Published in the November 25, 2009 issue of Neuron, a Harvard-based study about
the neural learning elements responsible for motor learning may help scientists
design rehabilitation protocols in which motor adaptation occurs more readily,
potentially allowing for a more rapid recovery.

Neuroscientists have long understood that the brain's primary motor cortex and
the body's low-level peripheral stretch sensors encode information about the
position and velocity of limb motion in a positively-correlated manner rather
than as independent variables.

"While this correlation between the brain's encoding of the position and the
velocity of motion is well-known, its potential importance and practical use
has been unclear until now," says coauthor Maurice A. Smith, Assistant
Professor of Bioengineering at the Harvard School of Engineering and Applied
Sciences (SEAS) and the Center for Brain Science in the Faculty of Arts and
Sciences.

Smith and colleagues showed that the correlated neural tuning to position and
velocity is also present in the neural learning elements responsible for motor
learning.

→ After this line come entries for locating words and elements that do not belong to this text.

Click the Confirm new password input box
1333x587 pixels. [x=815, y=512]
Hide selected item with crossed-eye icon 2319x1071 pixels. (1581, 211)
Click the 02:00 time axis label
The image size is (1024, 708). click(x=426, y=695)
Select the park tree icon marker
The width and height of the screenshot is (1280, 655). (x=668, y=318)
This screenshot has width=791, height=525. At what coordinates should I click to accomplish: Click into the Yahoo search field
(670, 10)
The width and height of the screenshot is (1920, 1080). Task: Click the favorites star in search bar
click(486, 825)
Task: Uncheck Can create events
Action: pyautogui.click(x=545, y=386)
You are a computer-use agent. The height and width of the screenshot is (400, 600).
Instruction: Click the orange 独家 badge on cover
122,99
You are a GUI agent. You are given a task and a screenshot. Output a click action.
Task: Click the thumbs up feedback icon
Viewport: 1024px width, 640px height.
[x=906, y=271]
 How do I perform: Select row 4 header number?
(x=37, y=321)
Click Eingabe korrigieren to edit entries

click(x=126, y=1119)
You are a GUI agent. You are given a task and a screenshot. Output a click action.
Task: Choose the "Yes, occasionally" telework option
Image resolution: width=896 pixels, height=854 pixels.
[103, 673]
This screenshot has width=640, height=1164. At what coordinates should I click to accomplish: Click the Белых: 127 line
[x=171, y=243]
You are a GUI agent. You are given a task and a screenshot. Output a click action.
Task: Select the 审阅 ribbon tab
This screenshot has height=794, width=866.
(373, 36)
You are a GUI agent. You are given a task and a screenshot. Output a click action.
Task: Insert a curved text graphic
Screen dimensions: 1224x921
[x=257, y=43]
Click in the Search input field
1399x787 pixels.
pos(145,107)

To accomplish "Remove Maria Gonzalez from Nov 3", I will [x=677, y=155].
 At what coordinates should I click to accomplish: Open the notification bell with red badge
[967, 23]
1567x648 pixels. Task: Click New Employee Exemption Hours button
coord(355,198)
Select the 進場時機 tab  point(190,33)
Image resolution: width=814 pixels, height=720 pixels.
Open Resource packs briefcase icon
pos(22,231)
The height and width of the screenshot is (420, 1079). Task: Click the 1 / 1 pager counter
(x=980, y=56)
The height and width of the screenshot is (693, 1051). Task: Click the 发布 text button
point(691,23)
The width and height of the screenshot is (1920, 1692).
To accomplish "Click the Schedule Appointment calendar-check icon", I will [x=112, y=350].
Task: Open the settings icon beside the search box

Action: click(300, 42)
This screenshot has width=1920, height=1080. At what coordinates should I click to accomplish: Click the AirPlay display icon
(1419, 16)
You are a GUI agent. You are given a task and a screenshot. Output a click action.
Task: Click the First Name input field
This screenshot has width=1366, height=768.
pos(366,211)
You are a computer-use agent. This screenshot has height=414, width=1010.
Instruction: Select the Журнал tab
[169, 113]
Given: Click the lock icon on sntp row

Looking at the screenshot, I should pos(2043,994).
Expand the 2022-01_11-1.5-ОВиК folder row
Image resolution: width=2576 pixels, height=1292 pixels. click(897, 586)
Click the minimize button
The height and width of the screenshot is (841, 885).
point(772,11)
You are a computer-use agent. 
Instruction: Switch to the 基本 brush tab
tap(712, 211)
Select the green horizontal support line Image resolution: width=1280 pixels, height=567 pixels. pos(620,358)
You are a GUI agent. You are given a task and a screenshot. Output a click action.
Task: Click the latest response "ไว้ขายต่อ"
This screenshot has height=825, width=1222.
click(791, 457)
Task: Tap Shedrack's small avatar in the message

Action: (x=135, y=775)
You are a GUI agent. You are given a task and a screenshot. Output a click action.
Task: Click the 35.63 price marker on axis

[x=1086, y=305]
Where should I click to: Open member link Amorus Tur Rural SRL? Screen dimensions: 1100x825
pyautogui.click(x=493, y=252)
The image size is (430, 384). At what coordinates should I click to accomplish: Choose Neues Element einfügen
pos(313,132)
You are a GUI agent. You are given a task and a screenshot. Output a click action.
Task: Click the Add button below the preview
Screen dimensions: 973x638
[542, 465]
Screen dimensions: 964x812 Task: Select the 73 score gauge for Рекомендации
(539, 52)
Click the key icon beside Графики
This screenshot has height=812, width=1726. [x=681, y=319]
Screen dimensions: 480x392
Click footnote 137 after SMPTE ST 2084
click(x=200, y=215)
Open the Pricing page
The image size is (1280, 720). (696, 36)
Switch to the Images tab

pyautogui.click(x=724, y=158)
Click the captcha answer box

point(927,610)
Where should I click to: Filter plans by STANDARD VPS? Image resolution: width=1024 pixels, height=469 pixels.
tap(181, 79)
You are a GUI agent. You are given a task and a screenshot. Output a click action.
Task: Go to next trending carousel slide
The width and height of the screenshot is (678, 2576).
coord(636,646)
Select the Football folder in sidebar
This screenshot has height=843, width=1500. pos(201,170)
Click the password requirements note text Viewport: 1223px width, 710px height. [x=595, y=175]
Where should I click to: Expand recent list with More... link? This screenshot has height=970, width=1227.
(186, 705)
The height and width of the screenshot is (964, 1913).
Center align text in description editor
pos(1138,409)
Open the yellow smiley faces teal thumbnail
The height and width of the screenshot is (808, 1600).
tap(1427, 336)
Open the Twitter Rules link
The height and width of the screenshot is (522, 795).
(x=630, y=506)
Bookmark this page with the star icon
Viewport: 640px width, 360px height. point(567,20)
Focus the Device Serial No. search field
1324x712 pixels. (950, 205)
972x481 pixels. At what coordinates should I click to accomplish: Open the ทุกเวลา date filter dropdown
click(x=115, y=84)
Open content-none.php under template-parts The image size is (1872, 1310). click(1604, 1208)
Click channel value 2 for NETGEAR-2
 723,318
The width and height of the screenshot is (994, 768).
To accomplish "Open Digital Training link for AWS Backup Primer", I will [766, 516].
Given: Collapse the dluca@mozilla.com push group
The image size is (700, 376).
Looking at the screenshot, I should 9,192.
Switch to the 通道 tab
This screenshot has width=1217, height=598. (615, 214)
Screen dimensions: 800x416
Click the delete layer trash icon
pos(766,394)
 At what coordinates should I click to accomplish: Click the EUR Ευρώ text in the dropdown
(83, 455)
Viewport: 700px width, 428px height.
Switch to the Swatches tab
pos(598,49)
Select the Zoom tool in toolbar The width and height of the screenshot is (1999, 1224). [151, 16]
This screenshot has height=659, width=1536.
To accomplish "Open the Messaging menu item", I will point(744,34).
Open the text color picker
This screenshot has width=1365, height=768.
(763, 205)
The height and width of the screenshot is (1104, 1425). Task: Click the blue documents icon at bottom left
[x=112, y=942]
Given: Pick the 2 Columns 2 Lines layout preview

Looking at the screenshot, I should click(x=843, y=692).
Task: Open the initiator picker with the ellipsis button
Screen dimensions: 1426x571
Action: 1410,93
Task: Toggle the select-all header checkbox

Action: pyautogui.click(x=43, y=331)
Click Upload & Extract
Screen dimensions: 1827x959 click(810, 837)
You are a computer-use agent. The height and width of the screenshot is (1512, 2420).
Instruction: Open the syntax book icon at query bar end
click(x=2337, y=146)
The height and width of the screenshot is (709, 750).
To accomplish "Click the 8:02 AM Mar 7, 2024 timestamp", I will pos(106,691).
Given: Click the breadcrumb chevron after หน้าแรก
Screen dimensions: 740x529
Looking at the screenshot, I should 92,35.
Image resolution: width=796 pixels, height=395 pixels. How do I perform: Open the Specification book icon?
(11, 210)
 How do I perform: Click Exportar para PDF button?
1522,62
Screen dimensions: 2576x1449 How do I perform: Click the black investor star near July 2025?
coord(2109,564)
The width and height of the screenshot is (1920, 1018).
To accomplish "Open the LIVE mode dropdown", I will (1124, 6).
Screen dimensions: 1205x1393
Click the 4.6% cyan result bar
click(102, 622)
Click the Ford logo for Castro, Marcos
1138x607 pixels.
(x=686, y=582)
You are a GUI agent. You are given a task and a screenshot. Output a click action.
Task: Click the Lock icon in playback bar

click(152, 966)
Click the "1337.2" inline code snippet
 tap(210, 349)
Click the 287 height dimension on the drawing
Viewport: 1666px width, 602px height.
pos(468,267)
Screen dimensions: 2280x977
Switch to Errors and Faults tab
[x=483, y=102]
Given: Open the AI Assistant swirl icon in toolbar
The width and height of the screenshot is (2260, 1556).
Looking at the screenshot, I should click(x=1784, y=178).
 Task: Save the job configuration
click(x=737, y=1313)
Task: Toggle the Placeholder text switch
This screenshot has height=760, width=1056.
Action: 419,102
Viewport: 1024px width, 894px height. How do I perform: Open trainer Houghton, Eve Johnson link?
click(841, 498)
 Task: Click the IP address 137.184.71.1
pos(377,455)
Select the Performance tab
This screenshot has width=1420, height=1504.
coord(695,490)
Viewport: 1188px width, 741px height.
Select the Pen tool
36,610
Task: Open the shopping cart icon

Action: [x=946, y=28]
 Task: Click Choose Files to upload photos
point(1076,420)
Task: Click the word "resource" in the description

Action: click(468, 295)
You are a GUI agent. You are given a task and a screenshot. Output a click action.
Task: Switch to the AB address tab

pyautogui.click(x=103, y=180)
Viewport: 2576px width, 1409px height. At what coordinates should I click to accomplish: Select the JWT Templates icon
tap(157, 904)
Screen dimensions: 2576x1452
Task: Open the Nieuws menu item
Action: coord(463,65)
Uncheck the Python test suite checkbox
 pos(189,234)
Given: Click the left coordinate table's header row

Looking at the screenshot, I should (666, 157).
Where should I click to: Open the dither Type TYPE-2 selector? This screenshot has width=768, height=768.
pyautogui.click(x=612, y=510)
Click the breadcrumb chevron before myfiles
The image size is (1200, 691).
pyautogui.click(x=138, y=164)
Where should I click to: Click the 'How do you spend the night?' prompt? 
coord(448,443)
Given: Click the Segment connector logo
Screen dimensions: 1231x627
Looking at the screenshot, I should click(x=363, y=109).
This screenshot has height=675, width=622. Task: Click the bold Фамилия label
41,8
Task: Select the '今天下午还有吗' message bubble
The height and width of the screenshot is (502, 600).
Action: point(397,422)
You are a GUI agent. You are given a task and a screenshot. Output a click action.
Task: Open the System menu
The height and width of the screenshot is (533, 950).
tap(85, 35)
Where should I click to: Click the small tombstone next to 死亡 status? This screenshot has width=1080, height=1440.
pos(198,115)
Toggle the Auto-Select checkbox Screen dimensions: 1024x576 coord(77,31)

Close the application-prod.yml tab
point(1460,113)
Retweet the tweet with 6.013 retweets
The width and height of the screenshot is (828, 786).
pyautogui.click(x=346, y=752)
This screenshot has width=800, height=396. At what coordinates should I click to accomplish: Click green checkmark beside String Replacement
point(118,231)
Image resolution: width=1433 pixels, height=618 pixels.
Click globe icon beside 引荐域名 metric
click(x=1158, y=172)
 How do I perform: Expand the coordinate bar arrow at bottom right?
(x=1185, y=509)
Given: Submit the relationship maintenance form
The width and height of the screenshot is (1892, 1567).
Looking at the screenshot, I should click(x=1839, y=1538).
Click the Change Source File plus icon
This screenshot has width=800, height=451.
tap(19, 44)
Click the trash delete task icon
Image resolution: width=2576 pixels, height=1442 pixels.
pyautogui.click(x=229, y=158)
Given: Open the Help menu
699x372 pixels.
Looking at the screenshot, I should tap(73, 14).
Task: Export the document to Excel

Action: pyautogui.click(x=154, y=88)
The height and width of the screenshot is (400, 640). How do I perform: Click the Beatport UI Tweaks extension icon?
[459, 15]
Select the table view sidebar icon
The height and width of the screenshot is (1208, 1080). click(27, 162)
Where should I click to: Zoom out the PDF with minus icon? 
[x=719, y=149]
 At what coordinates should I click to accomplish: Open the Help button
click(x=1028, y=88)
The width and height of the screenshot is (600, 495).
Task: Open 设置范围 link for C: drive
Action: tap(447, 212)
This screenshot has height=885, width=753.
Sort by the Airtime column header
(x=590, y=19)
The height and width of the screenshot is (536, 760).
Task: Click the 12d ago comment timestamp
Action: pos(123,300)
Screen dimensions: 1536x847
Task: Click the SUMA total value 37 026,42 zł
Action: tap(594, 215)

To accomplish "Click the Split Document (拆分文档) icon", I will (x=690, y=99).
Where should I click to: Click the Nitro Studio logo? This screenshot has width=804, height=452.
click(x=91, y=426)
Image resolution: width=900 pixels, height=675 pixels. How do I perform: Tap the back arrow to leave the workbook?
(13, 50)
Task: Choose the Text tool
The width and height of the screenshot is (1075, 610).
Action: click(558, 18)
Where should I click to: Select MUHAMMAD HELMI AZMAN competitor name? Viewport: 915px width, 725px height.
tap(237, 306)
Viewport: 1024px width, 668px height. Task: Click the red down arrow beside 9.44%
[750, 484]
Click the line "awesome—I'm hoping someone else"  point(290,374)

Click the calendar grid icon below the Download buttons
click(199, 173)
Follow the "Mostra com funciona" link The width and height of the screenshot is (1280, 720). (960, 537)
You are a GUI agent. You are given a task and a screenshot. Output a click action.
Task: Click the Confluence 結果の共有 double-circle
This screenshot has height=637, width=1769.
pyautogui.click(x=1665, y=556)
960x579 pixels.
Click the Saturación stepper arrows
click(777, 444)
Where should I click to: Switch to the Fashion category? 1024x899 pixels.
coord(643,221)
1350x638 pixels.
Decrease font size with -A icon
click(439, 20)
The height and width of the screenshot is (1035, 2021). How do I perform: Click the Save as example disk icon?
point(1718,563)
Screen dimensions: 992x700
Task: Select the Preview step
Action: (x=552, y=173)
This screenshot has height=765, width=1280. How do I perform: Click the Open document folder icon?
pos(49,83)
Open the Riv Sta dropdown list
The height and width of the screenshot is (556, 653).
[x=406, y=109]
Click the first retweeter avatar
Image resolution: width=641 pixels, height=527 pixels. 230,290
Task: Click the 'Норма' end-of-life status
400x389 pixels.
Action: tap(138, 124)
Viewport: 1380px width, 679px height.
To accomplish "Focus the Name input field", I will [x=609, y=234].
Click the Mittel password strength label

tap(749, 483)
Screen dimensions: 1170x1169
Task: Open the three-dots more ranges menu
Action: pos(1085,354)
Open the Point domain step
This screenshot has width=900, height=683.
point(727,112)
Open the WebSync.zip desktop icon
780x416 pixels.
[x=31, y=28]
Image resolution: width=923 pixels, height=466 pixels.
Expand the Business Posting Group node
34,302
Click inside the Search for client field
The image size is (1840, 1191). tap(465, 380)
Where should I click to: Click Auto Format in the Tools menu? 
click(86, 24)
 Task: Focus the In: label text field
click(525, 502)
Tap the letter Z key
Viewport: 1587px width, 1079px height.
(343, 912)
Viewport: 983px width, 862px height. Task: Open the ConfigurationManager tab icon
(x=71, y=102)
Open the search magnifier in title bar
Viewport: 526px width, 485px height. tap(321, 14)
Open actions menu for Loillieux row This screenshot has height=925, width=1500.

Moreover, this correlated drive can explain key features of the motor
adaptation process.

To study and record motor adaptation, the researchers had subjects grasp a
robotic arm. The device was programmed to simulate novel physical dynamics as
subjects made reaching motions. In addition, the team used a newly developed
measurement technique called an "error-clamp" to tease apart the resulting
data.

The method measures motor output during learning, allowing learning-related
changes in motor output over the course of a movement to be dissociated from
feedback adjustments that correct motor errors that happen simultaneously.